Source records
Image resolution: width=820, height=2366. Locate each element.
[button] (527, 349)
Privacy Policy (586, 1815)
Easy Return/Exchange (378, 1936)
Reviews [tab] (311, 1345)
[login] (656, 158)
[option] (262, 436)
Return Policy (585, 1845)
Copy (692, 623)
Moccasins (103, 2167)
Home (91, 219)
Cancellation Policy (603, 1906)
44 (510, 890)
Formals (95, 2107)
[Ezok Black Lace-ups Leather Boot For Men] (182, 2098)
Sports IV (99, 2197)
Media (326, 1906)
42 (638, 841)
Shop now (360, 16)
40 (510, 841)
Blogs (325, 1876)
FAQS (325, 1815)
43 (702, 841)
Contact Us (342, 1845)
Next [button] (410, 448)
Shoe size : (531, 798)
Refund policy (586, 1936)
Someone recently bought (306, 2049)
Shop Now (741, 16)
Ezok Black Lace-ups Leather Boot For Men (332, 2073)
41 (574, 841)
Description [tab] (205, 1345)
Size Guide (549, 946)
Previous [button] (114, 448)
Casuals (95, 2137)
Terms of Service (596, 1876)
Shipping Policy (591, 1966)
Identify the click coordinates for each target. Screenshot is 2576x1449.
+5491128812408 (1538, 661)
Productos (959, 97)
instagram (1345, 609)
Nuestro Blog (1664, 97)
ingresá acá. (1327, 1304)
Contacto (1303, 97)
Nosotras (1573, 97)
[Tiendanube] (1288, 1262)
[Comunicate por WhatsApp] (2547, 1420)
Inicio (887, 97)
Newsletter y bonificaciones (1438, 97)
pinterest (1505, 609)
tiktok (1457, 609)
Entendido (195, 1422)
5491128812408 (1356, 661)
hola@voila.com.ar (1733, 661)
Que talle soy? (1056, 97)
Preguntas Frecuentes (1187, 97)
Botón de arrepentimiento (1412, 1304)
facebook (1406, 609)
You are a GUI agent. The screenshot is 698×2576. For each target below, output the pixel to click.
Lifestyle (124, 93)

Action item - Given the records above, restate word for word only the lines starting at the one with "Identify the click" and ending at the one with "Preguntas Frecuentes (1187, 97)".

Task solution -
Identify the click coordinates for each target. Screenshot is 2576x1449.
+5491128812408 (1538, 661)
Productos (959, 97)
instagram (1345, 609)
Nuestro Blog (1664, 97)
ingresá acá. (1327, 1304)
Contacto (1303, 97)
Nosotras (1573, 97)
[Tiendanube] (1288, 1262)
[Comunicate por WhatsApp] (2547, 1420)
Inicio (887, 97)
Newsletter y bonificaciones (1438, 97)
pinterest (1505, 609)
tiktok (1457, 609)
Entendido (195, 1422)
5491128812408 (1356, 661)
hola@voila.com.ar (1733, 661)
Que talle soy? (1056, 97)
Preguntas Frecuentes (1187, 97)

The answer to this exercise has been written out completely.